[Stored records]
--------------------------------
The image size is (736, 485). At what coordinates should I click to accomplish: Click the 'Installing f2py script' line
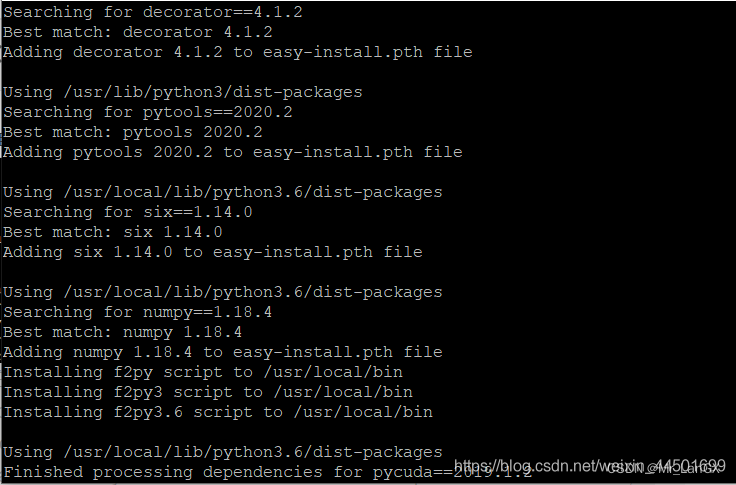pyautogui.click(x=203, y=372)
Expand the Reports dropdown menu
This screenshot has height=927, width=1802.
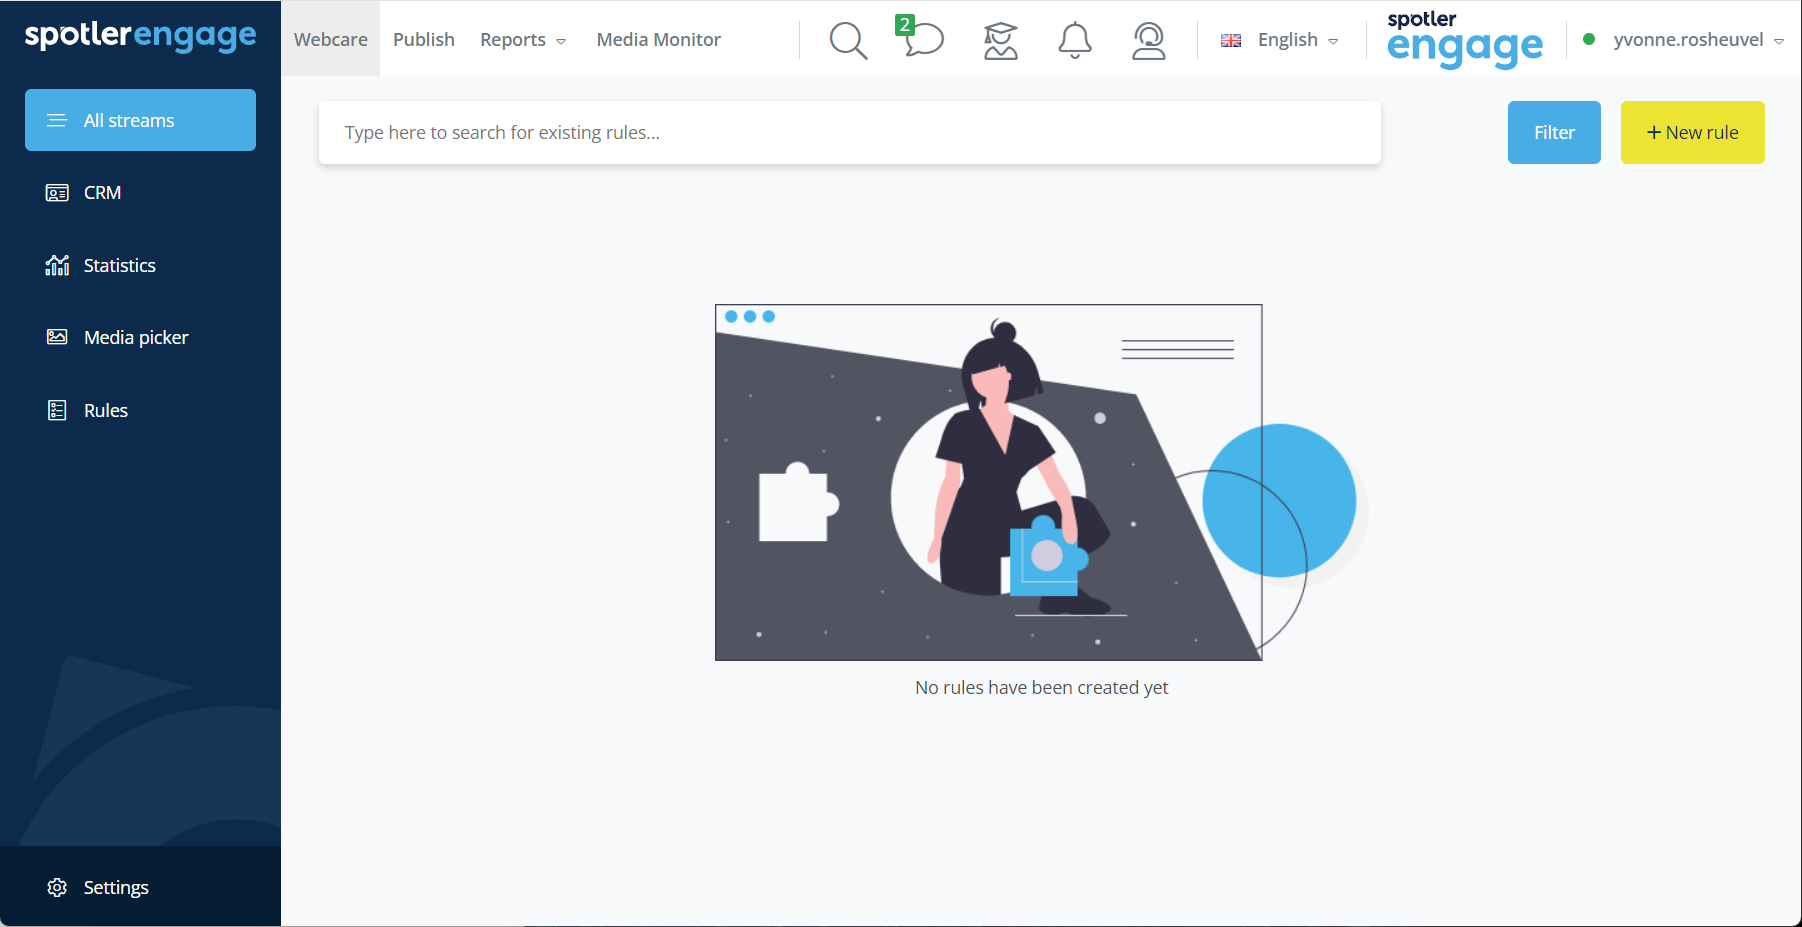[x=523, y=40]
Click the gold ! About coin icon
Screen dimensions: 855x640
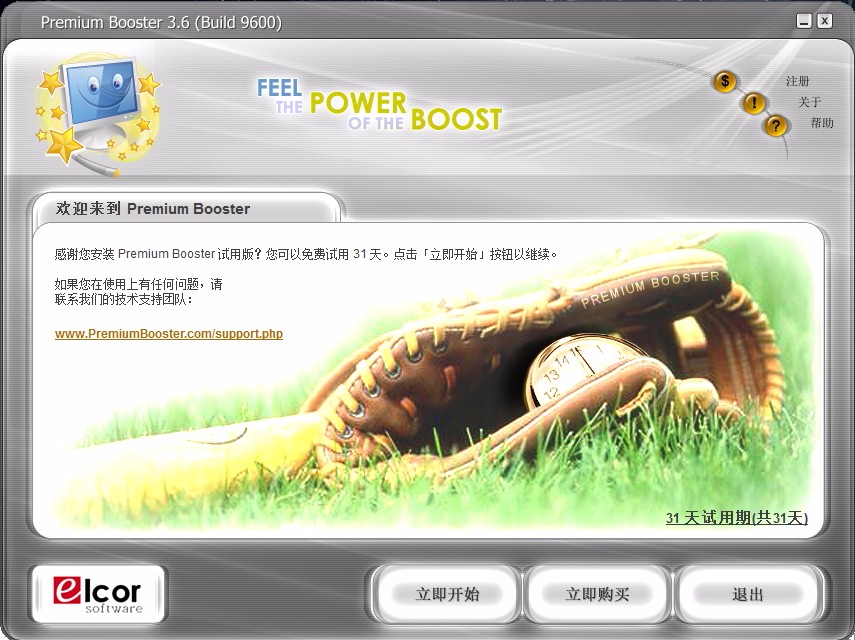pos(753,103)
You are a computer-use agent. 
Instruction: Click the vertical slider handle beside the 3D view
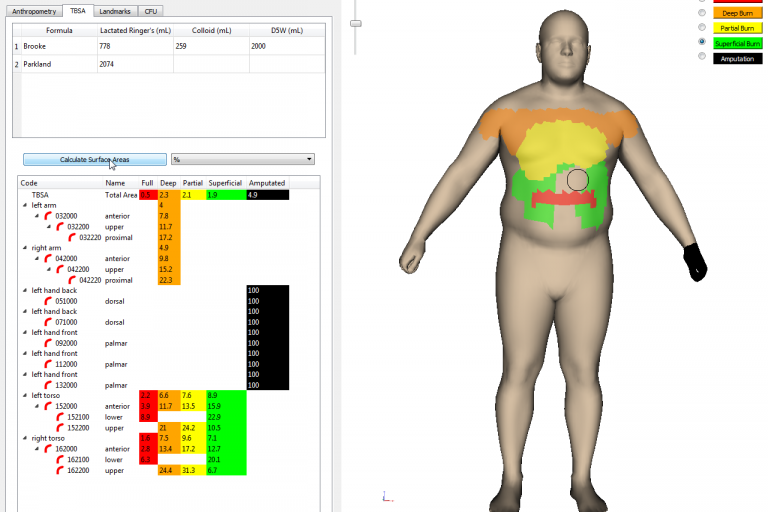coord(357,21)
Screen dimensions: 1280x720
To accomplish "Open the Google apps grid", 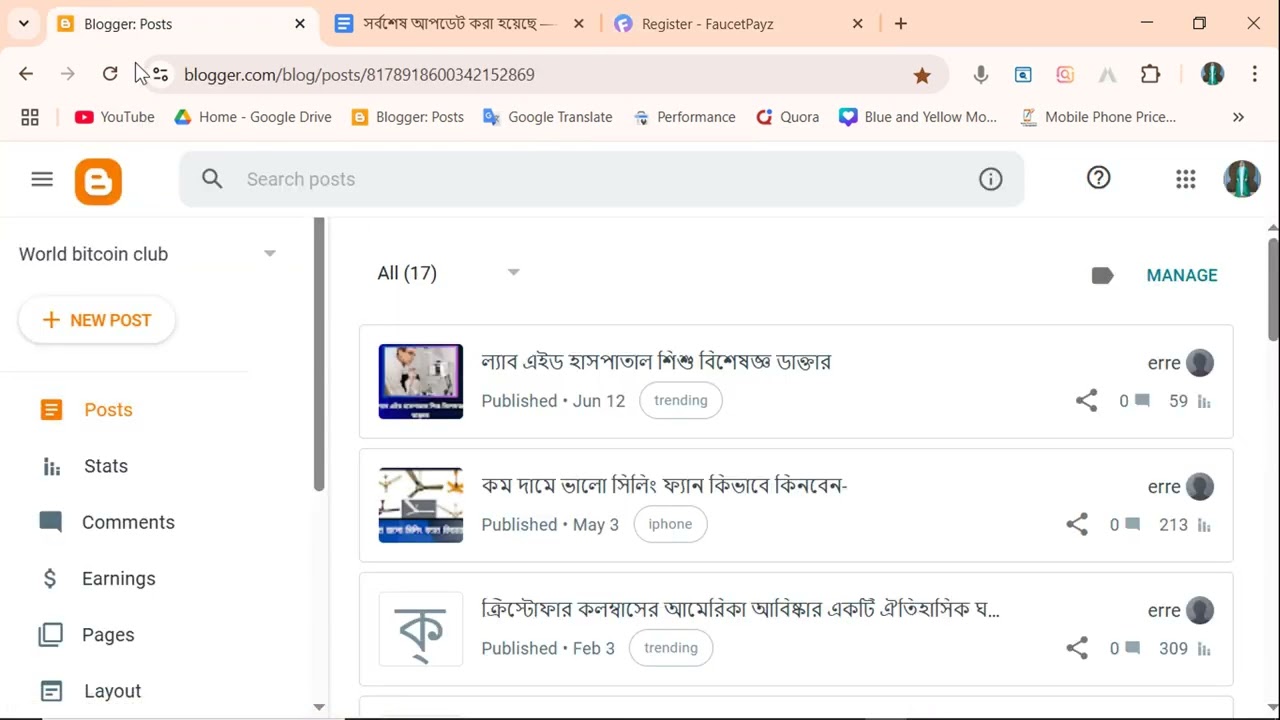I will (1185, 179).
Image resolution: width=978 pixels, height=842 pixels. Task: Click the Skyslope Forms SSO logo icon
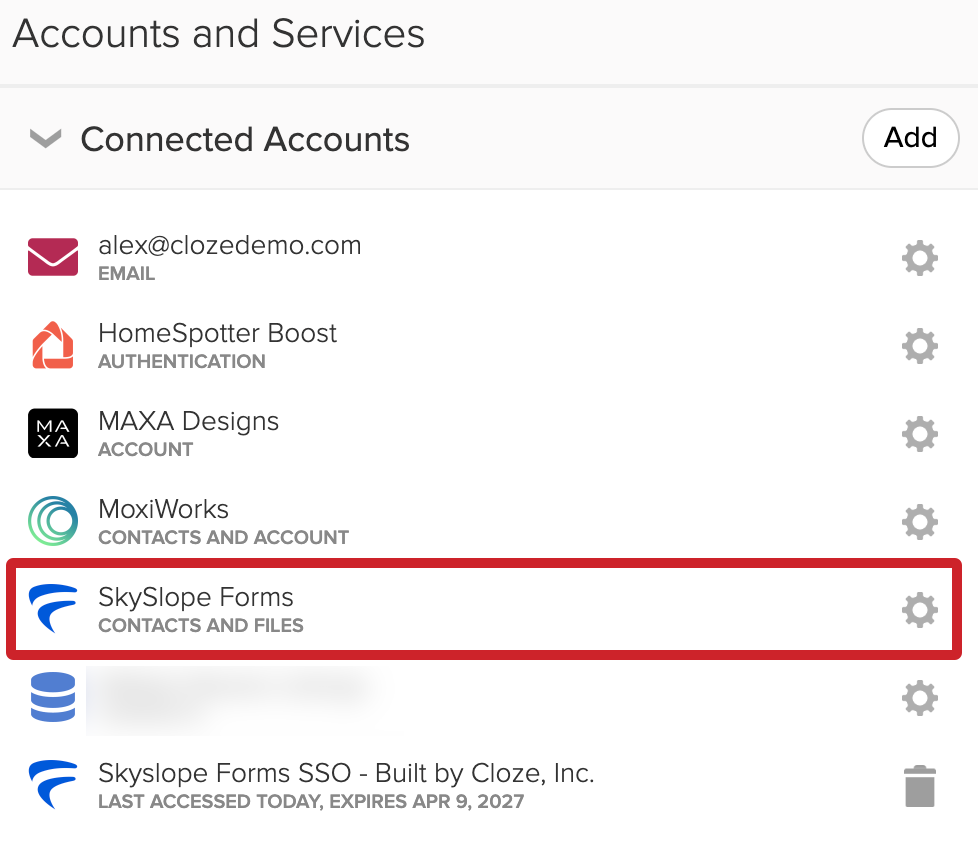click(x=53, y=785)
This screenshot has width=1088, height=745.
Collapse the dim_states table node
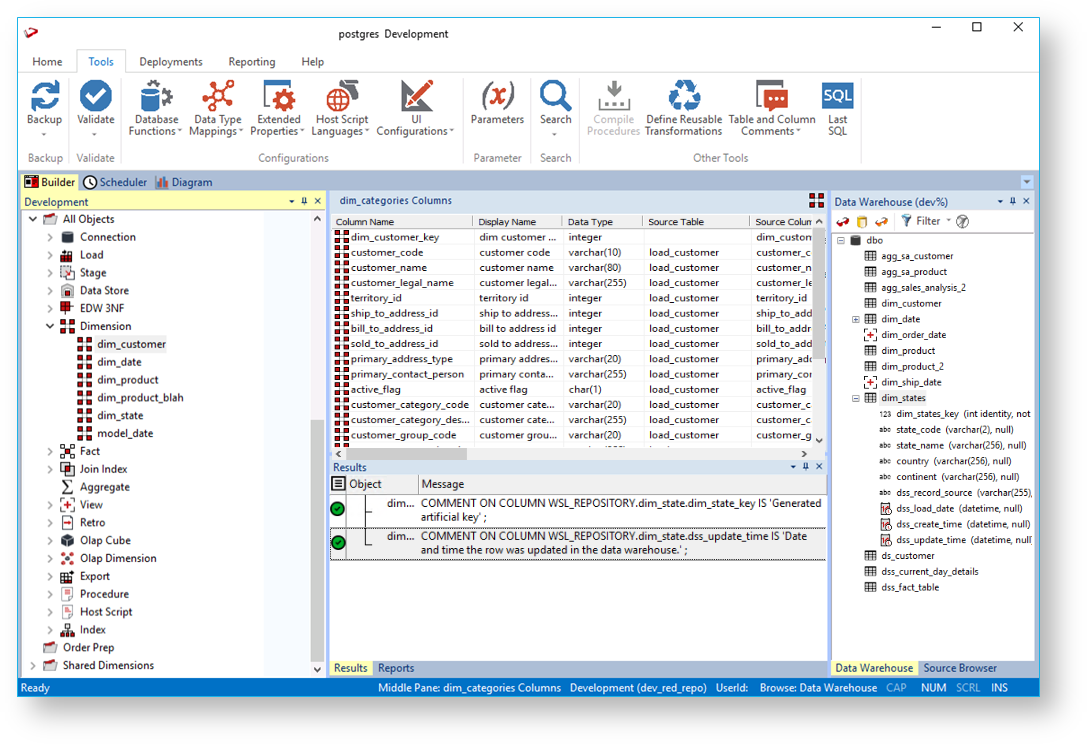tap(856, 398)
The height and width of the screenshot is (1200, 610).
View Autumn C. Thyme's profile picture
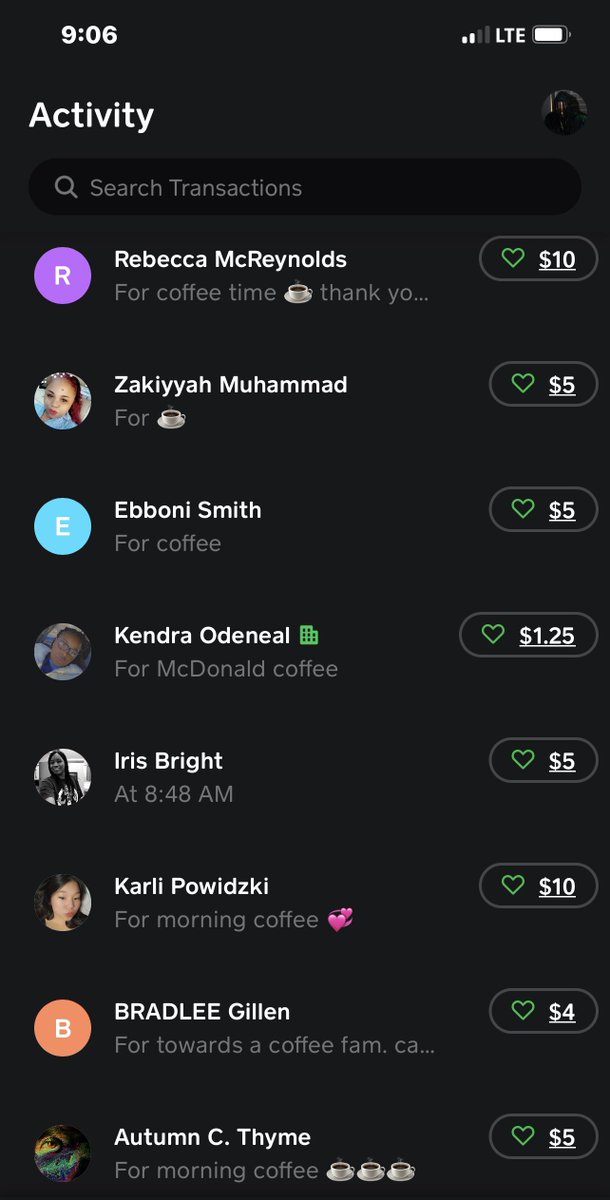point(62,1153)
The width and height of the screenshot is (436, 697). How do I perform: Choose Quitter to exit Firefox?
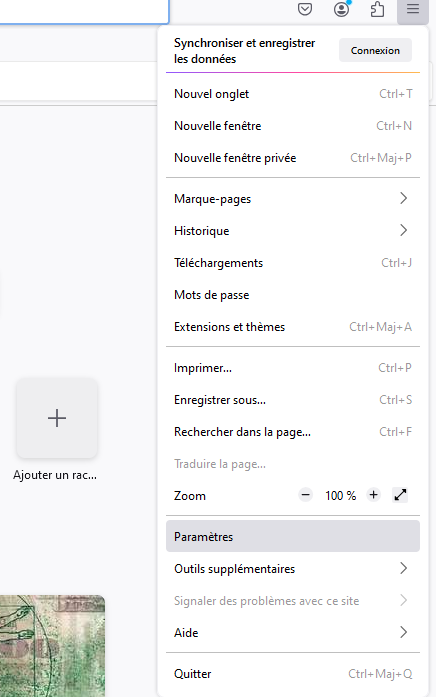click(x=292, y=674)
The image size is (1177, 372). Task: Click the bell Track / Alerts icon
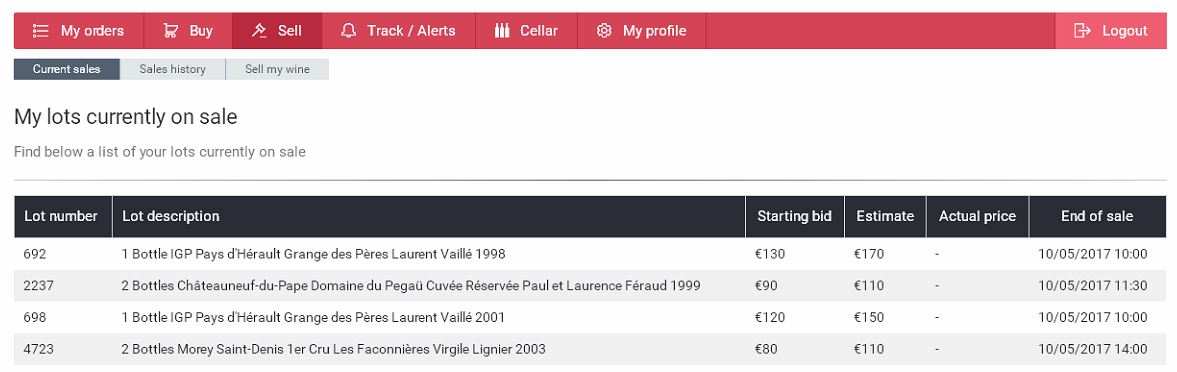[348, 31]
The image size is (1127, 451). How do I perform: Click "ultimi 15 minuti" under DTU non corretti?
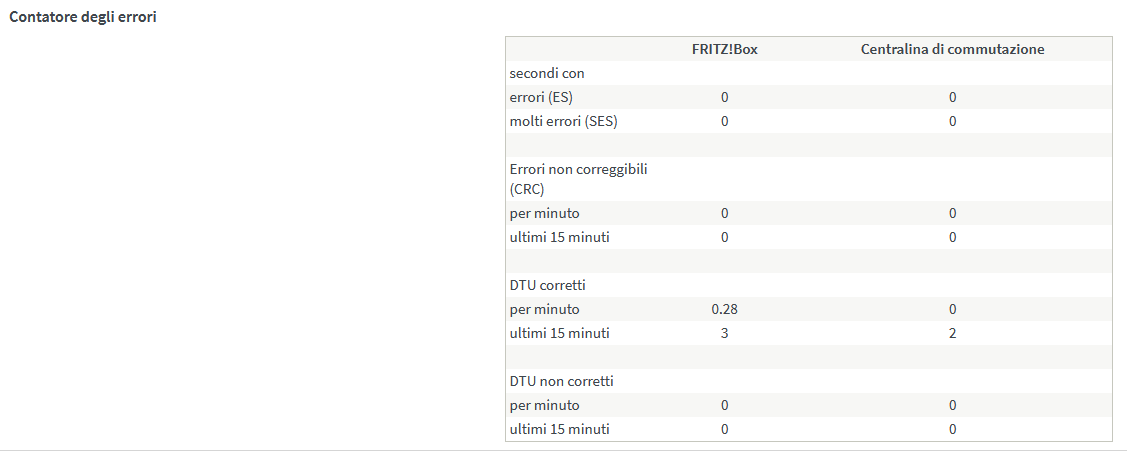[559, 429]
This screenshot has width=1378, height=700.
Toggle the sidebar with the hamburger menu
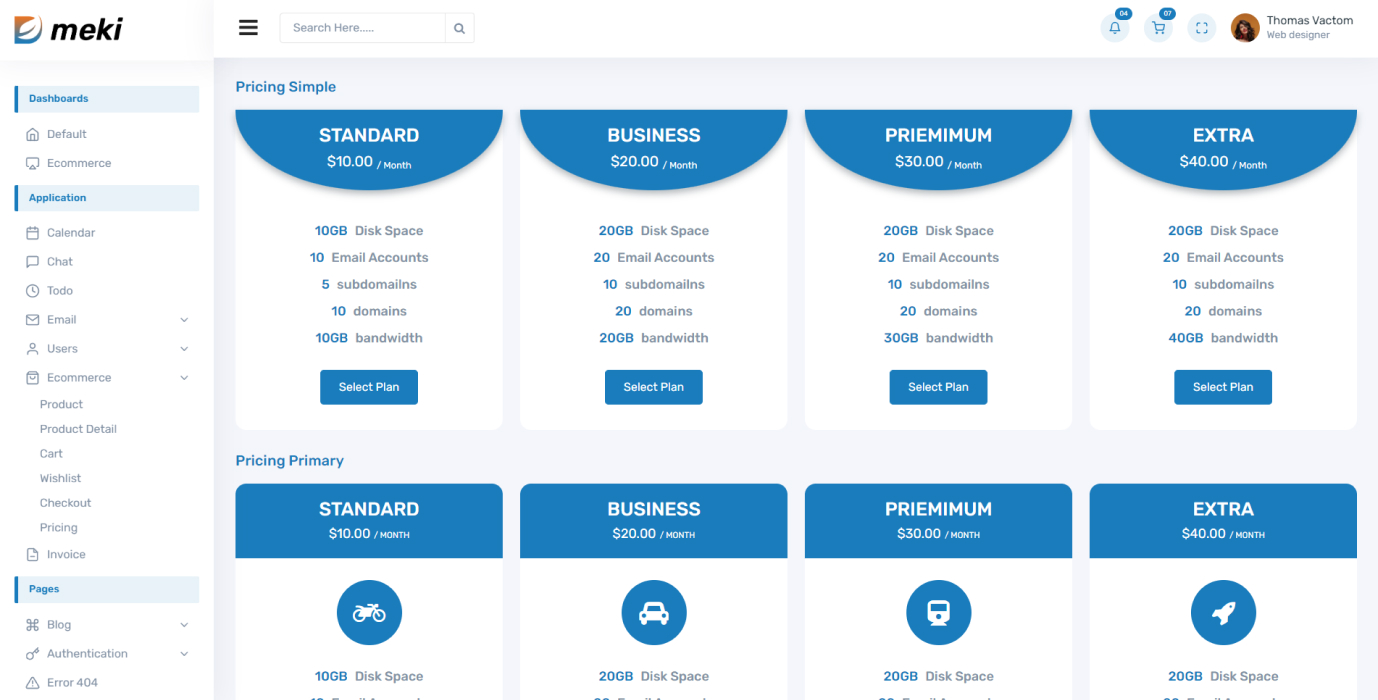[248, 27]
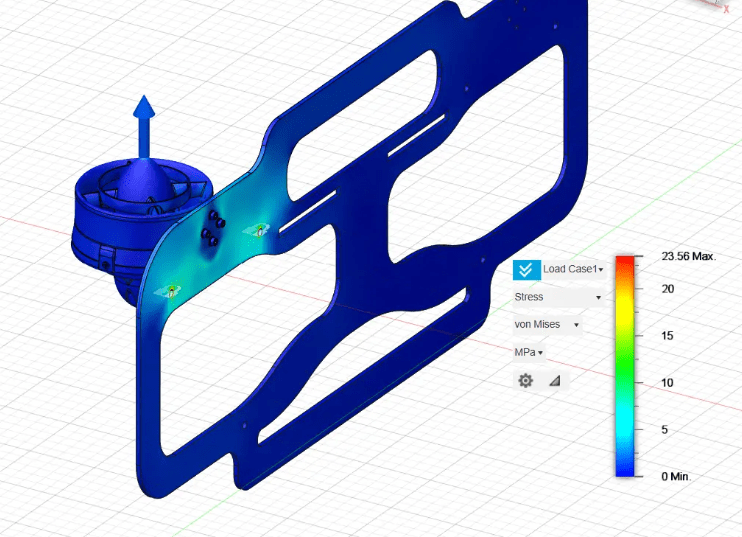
--------------------------------
Assignment | When the line containing "The image size is (1127, 451)." has been located, retype it and each line after it through the end of the records, excluding the pictures and adding nothing else.

Finished task |
The image size is (1127, 451). How do I perform: Click "ultimi 15 minuti" under DTU non corretti?
[559, 429]
This screenshot has width=1378, height=700.
Toggle the sidebar with the hamburger menu
[248, 27]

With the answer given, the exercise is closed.